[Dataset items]
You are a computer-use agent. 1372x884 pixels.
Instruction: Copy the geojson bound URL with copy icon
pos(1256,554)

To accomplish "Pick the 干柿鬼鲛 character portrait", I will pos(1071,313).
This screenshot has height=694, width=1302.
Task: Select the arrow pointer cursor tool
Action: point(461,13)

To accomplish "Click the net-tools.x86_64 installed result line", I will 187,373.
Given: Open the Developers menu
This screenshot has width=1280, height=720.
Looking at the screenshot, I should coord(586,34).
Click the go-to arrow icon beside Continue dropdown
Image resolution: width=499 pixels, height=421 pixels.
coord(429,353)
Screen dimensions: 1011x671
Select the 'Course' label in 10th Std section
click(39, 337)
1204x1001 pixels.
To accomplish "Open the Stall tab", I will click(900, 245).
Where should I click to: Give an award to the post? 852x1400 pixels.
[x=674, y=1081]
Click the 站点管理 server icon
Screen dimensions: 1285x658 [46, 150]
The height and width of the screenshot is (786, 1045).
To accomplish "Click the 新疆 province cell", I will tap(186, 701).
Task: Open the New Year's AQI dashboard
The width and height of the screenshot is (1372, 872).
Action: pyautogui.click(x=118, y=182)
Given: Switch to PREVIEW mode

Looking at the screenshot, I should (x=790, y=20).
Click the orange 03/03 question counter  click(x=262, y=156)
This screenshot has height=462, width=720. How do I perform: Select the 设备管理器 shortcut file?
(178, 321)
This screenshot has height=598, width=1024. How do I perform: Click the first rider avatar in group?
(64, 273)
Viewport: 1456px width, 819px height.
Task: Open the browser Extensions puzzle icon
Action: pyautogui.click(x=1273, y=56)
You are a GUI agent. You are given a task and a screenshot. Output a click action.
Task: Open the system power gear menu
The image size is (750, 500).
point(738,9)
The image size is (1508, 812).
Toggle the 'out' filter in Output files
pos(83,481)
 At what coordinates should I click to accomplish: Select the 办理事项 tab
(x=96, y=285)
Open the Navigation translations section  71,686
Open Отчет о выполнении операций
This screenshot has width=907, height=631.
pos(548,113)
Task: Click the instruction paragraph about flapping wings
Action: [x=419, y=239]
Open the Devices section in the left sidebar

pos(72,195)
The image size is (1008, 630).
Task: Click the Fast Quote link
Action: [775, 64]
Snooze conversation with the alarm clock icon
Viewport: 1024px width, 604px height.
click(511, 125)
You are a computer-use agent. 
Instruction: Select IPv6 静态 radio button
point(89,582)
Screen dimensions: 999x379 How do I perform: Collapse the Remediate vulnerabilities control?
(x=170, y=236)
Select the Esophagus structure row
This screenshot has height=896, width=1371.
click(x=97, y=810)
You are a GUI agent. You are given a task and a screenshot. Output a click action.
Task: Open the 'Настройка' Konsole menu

• [Given problem]: Write out all the lines above again, with "GUI agent" swapped for "screen agent" and nothing else changed.

• [Response to the task]:
You are a computer-use agent. 1372x884 pixels.
Instruction: Copy the geojson bound URL with copy icon
pos(1256,554)

To accomplish "Pick the 干柿鬼鲛 character portrait", I will pos(1071,313).
This screenshot has height=694, width=1302.
Task: Select the arrow pointer cursor tool
Action: point(461,13)

To accomplish "Click the net-tools.x86_64 installed result line", I will 187,373.
Given: Open the Developers menu
This screenshot has width=1280, height=720.
Looking at the screenshot, I should coord(586,34).
Click the go-to arrow icon beside Continue dropdown
Image resolution: width=499 pixels, height=421 pixels.
coord(429,353)
Screen dimensions: 1011x671
Select the 'Course' label in 10th Std section
click(39, 337)
1204x1001 pixels.
To accomplish "Open the Stall tab", I will click(900, 245).
Where should I click to: Give an award to the post? 852x1400 pixels.
[x=674, y=1081]
Click the 站点管理 server icon
Screen dimensions: 1285x658 [46, 150]
The height and width of the screenshot is (786, 1045).
To accomplish "Click the 新疆 province cell", I will tap(186, 701).
Task: Open the New Year's AQI dashboard
The width and height of the screenshot is (1372, 872).
Action: pyautogui.click(x=118, y=182)
Given: Switch to PREVIEW mode

Looking at the screenshot, I should (x=790, y=20).
Click the orange 03/03 question counter  click(x=262, y=156)
This screenshot has height=462, width=720. How do I perform: Select the 设备管理器 shortcut file?
(178, 321)
This screenshot has height=598, width=1024. How do I perform: Click the first rider avatar in group?
(64, 273)
Viewport: 1456px width, 819px height.
Task: Open the browser Extensions puzzle icon
Action: pyautogui.click(x=1273, y=56)
You are a screen agent. You are given a task and a screenshot. Output a click action.
Task: Open the system power gear menu
The image size is (750, 500).
point(738,9)
The image size is (1508, 812).
Toggle the 'out' filter in Output files
pos(83,481)
 At what coordinates should I click to accomplish: Select the 办理事项 tab
(x=96, y=285)
Open the Navigation translations section  71,686
Open Отчет о выполнении операций
This screenshot has width=907, height=631.
pos(548,113)
Task: Click the instruction paragraph about flapping wings
Action: [x=419, y=239]
Open the Devices section in the left sidebar

pos(72,195)
The image size is (1008, 630).
Task: Click the Fast Quote link
Action: [775, 64]
Snooze conversation with the alarm clock icon
Viewport: 1024px width, 604px height.
click(511, 125)
You are a computer-use agent. 
Instruction: Select IPv6 静态 radio button
point(89,582)
Screen dimensions: 999x379 How do I perform: Collapse the Remediate vulnerabilities control?
(x=170, y=236)
Select the Esophagus structure row
This screenshot has height=896, width=1371.
click(x=97, y=810)
You are a screen agent. You are given a task and a screenshot. Output a click action.
Task: Open the 'Настройка' Konsole menu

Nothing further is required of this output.